In a joint 2018 report for think tank French Institute of International Relations, Sylvie Cornot-Gandolphe and Jean-François Boittin predicted the tit-for-tat process could wreak havoc with the global energy sector.
They said: “US-China trade disputes could mean a slow-down in the growth of the deployment of renewable energy sources in the US and a missed opportunity for US coal to develop its exports to China as domestic demand has been slightly declining, with less new job creations in this sector and possibly, job losses.”
Crude prices have fallen to $57 per barrel this week, their lowest point so far in 2019, with demand continuing to fall short of supply.
This year, the market uncertainty caused by the reciprocal tariff impositions from both countries has greatly affected the global oil market.
On 7 August, Brent crude dropped to its lowest point since January at $56.67 a barrel, 25% below its current 2019 peak in April, while Western Texas Immediate took a 4% hit to $52.04 per barrel.
Share prices in some of the world’s biggest oil companies slid at a commensurate rate, with ExxonMobil, BP and Royal Dutch Shell all falling 7% over the past seven days.
Elsewhere, the prices of various commodities key to the global energy sector and the continued progression of electric vehicles have been placed in a state of flux.

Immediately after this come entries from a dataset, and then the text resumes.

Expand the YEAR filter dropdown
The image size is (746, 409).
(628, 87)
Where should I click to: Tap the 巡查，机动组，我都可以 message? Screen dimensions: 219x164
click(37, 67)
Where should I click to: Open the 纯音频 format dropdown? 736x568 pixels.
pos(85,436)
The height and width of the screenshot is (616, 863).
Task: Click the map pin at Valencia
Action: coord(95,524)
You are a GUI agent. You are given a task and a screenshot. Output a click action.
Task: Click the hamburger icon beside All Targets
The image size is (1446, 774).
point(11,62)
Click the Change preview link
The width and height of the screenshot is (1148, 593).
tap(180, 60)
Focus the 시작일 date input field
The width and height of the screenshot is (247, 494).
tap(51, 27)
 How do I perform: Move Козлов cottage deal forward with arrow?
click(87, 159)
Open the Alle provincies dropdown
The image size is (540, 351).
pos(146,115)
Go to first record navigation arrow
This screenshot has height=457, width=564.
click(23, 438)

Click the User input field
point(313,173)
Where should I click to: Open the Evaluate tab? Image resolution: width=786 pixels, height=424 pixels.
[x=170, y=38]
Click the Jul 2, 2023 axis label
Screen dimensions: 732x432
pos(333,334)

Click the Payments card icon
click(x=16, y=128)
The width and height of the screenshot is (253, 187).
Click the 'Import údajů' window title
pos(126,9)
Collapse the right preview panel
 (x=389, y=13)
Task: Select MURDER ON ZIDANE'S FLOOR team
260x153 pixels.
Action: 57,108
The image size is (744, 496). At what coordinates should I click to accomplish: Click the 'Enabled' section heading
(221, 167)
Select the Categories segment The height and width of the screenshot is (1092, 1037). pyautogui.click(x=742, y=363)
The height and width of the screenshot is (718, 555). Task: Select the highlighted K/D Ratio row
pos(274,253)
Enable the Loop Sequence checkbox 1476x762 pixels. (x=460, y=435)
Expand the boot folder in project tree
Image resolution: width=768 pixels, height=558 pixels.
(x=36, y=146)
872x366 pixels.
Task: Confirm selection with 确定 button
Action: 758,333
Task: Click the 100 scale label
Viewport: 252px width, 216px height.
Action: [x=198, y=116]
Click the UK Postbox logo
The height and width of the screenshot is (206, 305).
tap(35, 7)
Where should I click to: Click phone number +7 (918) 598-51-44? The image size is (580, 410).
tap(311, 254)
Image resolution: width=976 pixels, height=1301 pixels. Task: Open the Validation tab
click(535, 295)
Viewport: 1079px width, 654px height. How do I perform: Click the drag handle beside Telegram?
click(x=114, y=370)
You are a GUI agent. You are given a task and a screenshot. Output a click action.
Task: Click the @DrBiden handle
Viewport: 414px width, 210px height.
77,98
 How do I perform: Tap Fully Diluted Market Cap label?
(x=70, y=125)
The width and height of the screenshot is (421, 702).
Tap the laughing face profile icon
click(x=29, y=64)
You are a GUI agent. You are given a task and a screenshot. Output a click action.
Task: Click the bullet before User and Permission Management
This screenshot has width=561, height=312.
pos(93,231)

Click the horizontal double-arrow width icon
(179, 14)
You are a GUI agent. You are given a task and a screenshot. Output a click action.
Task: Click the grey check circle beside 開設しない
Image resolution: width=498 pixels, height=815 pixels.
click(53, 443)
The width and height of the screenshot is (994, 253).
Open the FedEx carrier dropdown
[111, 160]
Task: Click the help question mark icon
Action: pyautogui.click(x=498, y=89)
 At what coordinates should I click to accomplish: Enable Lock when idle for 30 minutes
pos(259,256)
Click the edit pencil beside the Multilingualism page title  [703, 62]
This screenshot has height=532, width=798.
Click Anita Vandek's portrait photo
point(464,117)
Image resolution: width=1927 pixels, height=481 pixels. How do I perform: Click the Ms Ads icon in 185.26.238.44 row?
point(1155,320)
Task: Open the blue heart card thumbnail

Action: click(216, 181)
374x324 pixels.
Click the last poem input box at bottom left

Cobalt, a key component in the production of lithium-ion batteries, had reached more than $40/lb this time last year, but has over the first seven months of 2019 seen its price slashed by as much as 60%.
Companies far and wide are feeling the strain, with Switzerland-based mining giant Glencore going as far as to announce its temporary withdrawal from activity at the world’s largest cobalt mine in the Democratic Republic of Congo.
Nickel prices, meanwhile, surged to as much as $16,690 a tonne on the London Stock Exchange during Asian trading on 8 August, before settling at around $15,635 per tonne.